Build a Cubist regression model from training set (X, y).

Parameters:

X{array-like} of shape (n_samples, n_features): The training input samples. Must have complete column names or none provided at all (NumPy arrays will be given names by column index).
yarray-like of shape (n_samples,): The target values (Real numbers in regression).
sample_weightarray-like of shape (n_samples,): Optional vector of sample weights that is the same length as y for how much each instance should contribute to the model fit.

Returns:

selfobject: Fitted estimator.

predict(X)[source]¶

Predict Cubist regression target for X.

Parameters:

X{array-like} of shape (n_samples, n_features): The input samples. Must have complete column names or none provided at all (NumPy arrays will be given names by column index).

Returns:

yndarray of shape (n_samples,): The predicted values.

score(X, y, sample_weight=None)[source]¶

Return coefficient of determination on test data.

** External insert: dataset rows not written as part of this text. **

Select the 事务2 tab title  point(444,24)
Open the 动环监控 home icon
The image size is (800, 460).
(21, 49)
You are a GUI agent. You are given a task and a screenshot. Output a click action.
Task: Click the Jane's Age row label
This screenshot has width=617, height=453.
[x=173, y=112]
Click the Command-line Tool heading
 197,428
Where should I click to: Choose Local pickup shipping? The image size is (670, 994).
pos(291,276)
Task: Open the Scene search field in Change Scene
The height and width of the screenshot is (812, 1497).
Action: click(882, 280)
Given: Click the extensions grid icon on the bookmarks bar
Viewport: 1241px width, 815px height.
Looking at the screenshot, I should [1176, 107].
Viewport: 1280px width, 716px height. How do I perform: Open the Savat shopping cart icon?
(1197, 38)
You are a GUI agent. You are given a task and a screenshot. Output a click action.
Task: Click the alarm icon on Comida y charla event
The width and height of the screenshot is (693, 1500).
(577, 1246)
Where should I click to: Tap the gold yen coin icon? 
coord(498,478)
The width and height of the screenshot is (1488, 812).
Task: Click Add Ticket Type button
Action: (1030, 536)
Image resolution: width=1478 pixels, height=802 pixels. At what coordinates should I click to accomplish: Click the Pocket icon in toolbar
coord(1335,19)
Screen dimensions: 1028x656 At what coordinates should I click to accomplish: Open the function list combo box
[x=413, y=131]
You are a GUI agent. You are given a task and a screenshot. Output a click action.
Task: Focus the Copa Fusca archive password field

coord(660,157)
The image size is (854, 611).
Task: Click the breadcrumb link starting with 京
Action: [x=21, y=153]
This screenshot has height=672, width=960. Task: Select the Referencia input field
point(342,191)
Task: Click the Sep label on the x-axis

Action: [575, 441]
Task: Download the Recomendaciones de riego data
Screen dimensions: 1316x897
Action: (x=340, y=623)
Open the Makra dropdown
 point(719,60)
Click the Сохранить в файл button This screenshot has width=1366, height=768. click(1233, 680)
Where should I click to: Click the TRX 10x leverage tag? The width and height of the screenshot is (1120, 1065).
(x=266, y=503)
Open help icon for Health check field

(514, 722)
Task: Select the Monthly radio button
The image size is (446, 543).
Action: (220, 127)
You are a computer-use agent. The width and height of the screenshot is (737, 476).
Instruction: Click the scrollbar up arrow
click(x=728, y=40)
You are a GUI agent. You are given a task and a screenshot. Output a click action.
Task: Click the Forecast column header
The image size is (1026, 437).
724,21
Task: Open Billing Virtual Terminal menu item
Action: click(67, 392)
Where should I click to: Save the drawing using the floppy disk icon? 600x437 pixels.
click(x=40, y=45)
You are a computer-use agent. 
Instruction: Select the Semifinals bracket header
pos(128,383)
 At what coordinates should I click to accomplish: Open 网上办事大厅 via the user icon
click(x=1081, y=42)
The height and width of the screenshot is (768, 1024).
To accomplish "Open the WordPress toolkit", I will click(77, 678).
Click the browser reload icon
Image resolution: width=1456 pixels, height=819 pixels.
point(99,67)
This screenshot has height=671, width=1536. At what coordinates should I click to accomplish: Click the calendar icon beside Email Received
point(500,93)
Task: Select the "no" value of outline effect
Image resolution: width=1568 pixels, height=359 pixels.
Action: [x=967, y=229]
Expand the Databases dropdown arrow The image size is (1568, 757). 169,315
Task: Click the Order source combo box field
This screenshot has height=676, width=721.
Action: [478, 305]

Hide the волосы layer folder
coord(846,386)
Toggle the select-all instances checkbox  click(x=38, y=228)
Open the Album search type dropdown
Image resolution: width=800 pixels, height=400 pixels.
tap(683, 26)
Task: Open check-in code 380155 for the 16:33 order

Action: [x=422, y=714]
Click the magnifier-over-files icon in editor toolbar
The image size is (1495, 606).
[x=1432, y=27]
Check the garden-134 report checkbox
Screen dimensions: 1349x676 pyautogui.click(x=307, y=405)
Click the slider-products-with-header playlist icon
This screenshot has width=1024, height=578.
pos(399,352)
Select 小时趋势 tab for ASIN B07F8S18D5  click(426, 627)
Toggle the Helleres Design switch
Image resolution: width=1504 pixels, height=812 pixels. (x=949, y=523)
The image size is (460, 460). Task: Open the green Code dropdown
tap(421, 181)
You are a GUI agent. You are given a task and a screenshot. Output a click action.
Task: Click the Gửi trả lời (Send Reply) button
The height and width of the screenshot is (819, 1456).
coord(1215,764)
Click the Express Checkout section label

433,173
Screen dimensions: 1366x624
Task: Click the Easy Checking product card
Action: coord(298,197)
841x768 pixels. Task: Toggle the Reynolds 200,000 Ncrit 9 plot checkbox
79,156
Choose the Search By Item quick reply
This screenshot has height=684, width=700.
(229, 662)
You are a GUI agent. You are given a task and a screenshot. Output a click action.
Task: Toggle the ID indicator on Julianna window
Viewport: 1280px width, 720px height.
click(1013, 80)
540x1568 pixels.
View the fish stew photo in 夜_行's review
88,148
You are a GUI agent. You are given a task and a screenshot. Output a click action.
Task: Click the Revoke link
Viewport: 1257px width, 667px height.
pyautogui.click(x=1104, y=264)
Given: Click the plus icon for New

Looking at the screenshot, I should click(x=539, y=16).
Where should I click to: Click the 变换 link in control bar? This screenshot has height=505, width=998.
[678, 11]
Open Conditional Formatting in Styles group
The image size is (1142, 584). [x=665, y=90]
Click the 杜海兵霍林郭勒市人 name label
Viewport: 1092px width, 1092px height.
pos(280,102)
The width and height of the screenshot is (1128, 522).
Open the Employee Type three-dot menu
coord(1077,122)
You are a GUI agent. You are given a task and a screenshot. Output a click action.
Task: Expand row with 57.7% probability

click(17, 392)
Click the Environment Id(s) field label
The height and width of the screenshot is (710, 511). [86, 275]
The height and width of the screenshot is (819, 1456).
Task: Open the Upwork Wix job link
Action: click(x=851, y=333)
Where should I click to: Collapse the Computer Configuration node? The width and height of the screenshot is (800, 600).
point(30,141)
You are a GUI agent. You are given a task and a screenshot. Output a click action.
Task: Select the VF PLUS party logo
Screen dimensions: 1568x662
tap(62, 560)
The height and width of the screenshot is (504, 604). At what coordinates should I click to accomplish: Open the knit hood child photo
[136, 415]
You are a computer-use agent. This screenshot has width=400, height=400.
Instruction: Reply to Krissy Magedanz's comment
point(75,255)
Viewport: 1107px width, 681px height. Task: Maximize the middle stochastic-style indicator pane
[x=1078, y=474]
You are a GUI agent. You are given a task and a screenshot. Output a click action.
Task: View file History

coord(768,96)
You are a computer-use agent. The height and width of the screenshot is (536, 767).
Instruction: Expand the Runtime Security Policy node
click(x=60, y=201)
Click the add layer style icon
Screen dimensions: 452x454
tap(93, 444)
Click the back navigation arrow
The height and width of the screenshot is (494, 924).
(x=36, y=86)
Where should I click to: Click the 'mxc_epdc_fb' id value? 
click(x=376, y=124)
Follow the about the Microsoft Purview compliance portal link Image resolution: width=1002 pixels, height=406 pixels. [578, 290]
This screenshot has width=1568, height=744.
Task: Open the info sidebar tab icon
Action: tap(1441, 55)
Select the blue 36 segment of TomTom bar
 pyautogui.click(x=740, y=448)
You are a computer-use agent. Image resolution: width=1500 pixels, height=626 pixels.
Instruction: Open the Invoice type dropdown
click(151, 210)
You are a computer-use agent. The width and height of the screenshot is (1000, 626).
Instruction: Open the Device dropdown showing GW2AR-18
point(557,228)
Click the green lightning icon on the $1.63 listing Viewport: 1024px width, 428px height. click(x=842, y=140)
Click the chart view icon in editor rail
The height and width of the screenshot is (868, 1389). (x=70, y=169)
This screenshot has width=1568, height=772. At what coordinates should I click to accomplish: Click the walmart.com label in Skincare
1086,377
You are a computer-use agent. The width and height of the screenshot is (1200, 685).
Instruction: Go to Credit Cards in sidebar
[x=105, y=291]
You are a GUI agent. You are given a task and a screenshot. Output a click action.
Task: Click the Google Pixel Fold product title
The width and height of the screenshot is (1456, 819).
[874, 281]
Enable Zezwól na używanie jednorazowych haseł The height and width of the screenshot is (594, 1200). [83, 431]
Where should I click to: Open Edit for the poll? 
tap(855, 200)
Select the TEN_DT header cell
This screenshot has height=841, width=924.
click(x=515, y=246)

The coefficient of determination, \(R^2\), is defined as \((1 - \frac{u}{v})\), where \(u\) is the residual sum of squares ((y_true - y_pred)** 2).sum() and \(v\) is the total sum of squares ((y_true - y_true.mean()) ** 2).sum(). The best possible score is 1.0 and it can be negative (because the model can be arbitrarily worse). A constant model that always predicts the expected value of y, disregarding the input features, would get a \(R^2\) score of 0.0.

Parameters:

Xarray-like of shape (n_samples, n_features): Test samples. For some estimators this may be a precomputed kernel matrix or a list of generic objects instead with shape (n_samples, n_samples_fitted), where n_samples_fitted is the number of samples used in the fitting for the estimator.
yarray-like of shape (n_samples,) or (n_samples, n_outputs): True values for X.
sample_weightarray-like of shape (n_samples,), default=None: Sample weights.

Returns:

scorefloat: \(R^2\) of self.predict(X) w.r.t. y.

Notes

The \(R^2\) score used when calling score on a regressor uses multioutput='uniform_average' from version 0.23 to keep consistent with default value of r2_score(). This influences the score method of all the multioutput regressors (except for MultiOutputRegressor).